The Sun’s effect on climate

How do we know the current warming trend is not caused by the sun? Here is a 3-minute video explanation from the US National Research Council.

http://youtu.be/0V2HYZbFLn8?list=PL38EB9C0BC54A9EE2

Records of sunspot activity date back hundreds of years. These records are based on observations, not instrumentally acquired data.

In the late 1970s, satellites became a source of instrumentally recording solar output, but have not yet had the opportunity to meaningfully contribute to long term trend analysis due to their limited time scale (1).

Radiative forcings in 2005 relative to 1750

Figure 1: Various contributors to climate change and their associated radiative forcings in 2005 relative to the start of industrial era (about 1750)

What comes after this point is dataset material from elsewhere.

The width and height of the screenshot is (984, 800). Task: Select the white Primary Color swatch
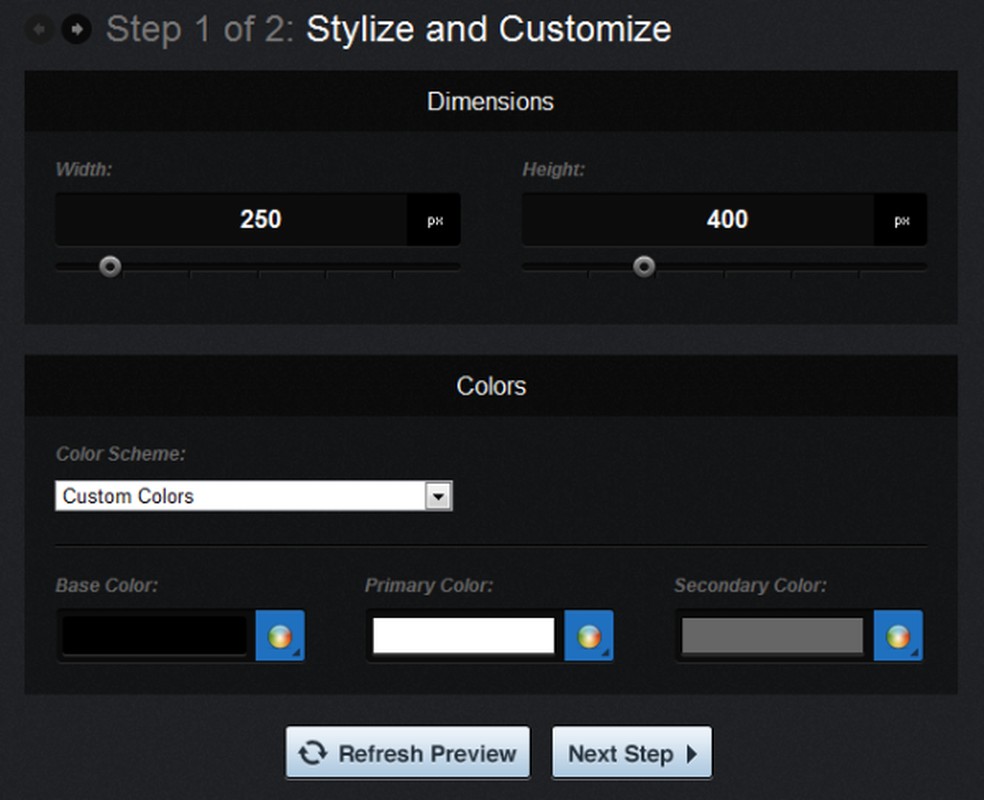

The Intergovernmental Panel on Climate Change (IPCC) has estimated the radiative forcing attributable to solar irradiation as well as other contributors. (Figure 1) Based on the data, it is believed that the Sun’s change in radiative forcing (~ 0.09 W/m2) since the start of industrial era (about 1750) is much less than that of greenhouse gases (~ 2.6 W/m2) (2). The Sun’s role in global warming will become clearer as more time passes, as longer data records will be available for study.

Solar irradiance vs global average temperature

Figure 2: Solar irradiance vs global average temperature

Figure 2 shows solar irradiance alongside global mean surface air temperature from 1975 to 2005. TSI (W/m2) is the total solar irradiance as compiled by the World Radiation Centre. T (°C) is the global mean surface air temperature departure from the 1951-1980 mean as compiled by the Goddard Space Flight Centre. (3)

This study shows that the Earth’s surface air temperature does not respond to changes in the solar cycle. While the global average temperature shows an increasing trend, solar irradiance has gone up and down with no net change and with no correlation to temperature.